WHAT IS REQUIRED
Even where a record seems odd, copy it exactly as it appears below.

Items from a dataset:
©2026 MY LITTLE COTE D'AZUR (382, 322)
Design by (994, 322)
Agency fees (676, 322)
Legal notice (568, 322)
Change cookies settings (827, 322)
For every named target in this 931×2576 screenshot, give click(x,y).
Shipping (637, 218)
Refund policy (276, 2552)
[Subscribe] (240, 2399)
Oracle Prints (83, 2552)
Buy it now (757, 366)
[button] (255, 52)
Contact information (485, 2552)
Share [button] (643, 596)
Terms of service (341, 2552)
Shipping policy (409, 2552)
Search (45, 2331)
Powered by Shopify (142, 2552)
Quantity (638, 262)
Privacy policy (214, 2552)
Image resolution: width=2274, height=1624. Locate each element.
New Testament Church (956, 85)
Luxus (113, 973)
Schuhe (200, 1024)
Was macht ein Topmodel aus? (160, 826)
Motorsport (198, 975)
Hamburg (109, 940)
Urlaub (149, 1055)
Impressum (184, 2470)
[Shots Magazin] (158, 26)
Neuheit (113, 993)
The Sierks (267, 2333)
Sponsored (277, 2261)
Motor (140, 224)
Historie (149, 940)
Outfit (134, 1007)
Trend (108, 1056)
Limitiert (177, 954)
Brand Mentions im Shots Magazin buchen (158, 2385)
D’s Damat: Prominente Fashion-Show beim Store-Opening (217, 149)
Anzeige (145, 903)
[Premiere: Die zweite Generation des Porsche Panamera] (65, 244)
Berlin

WRITTEN REPLY
©2026 MY LITTLE COTE D'AZUR (382, 322)
Design by (994, 322)
Agency fees (676, 322)
Legal notice (568, 322)
Change cookies settings (827, 322)
For every named target in this 931×2576 screenshot, give click(x,y).
Shipping (637, 218)
Refund policy (276, 2552)
[Subscribe] (240, 2399)
Oracle Prints (83, 2552)
Buy it now (757, 366)
[button] (255, 52)
Contact information (485, 2552)
Share [button] (643, 596)
Terms of service (341, 2552)
Shipping policy (409, 2552)
Search (45, 2331)
Powered by Shopify (142, 2552)
Quantity (638, 262)
Privacy policy (214, 2552)
Image resolution: width=2274, height=1624. Locate each element.
New Testament Church (956, 85)
Luxus (113, 973)
Schuhe (200, 1024)
Was macht ein Topmodel aus? (160, 826)
Motorsport (198, 975)
Hamburg (109, 940)
Urlaub (149, 1055)
Impressum (184, 2470)
[Shots Magazin] (158, 26)
Neuheit (113, 993)
The Sierks (267, 2333)
Sponsored (277, 2261)
Motor (140, 224)
Historie (149, 940)
Outfit (134, 1007)
Trend (108, 1056)
Limitiert (177, 954)
Brand Mentions im Shots Magazin buchen (158, 2385)
D’s Damat: Prominente Fashion-Show beim Store-Opening (217, 149)
Anzeige (145, 903)
[Premiere: Die zweite Generation des Porsche Panamera] (65, 244)
Berlin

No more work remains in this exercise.